His cinematic output is without a sour apple in the bunch – every one of his features could be referred to as a masterpiece, not to mention his celebrated experimental television series Paranoia Agent. Kon died in 2010 shortly after he was diagnosed with pancreatic cancer – this left Dreaming Machine, his fifth film project, incomplete. With less than half of the film complete, lack of continued financing and a suitable replacement director sealed the undertaking as perpetually unfinished. His short film Ohayo is Kon’s last complete work to date and a bittersweet farewell to his invaluable cultural offerings as a virtuoso of animation and filmmaking on the whole. Here’s the list of all top Satoshi Kon anime, ranked from good to best. You can watch a couple of these Satoshi Kon movies on Netflix, Hulu or Amazon Prime.
4. Tokyo Godfathers
The easiest feature of Kon’s to overlook is one of his most visually and perceptively sophisticated. While the rest of his work concentrates chiefly upon ambitious and conflicted heroines maintaining multiple lives, Tokyo Godfathers instead fixates on a band of derelict misfits and the foibles and synchronicities of their attempt to keep an abandoned newborn alive and returned safely to its mother at the turn of the New Year. Kon chooses a less plot-centric mode built on coincidence, aiding the themes of tragedy and familial relations in the process.

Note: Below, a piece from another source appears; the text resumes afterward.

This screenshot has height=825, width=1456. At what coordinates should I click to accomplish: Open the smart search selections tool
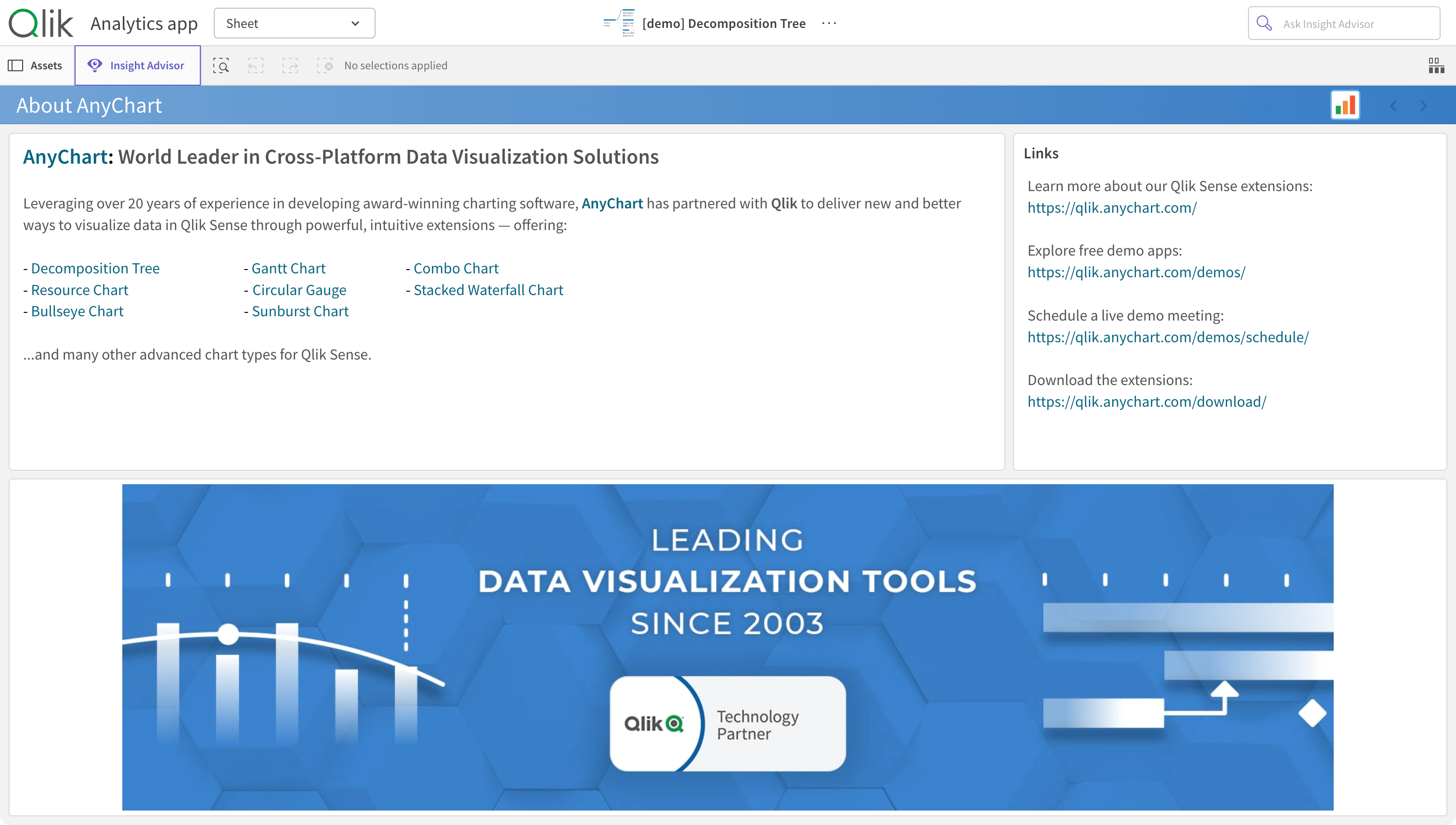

A gruff, aging gambler and drinker, a transgender woman longing for a motherly role and a smart-mouthed runaway teenage girl make for a defective family unit, but their true temperaments come forth when faced with the responsibility of looking after the adorable foundling Kiyoko. Despite the solemnity of their situation – hardly shied away from in the dirtiest, most lifelike aspects – the humor is more prevalent than in the rest of Kon’s filmography, stemming from the discordant personalities and heated hijinks. Even with the grim plight of homelessness as its focus, Tokyo Godfather’s unpredictable flippancy is not at all grating. All three main characters are aloof regarding their path to destitution and their deficiencies – sharply diverging from the wholesome purity of Kon’s other protagonists – and they are all the more interesting to watch for that fact.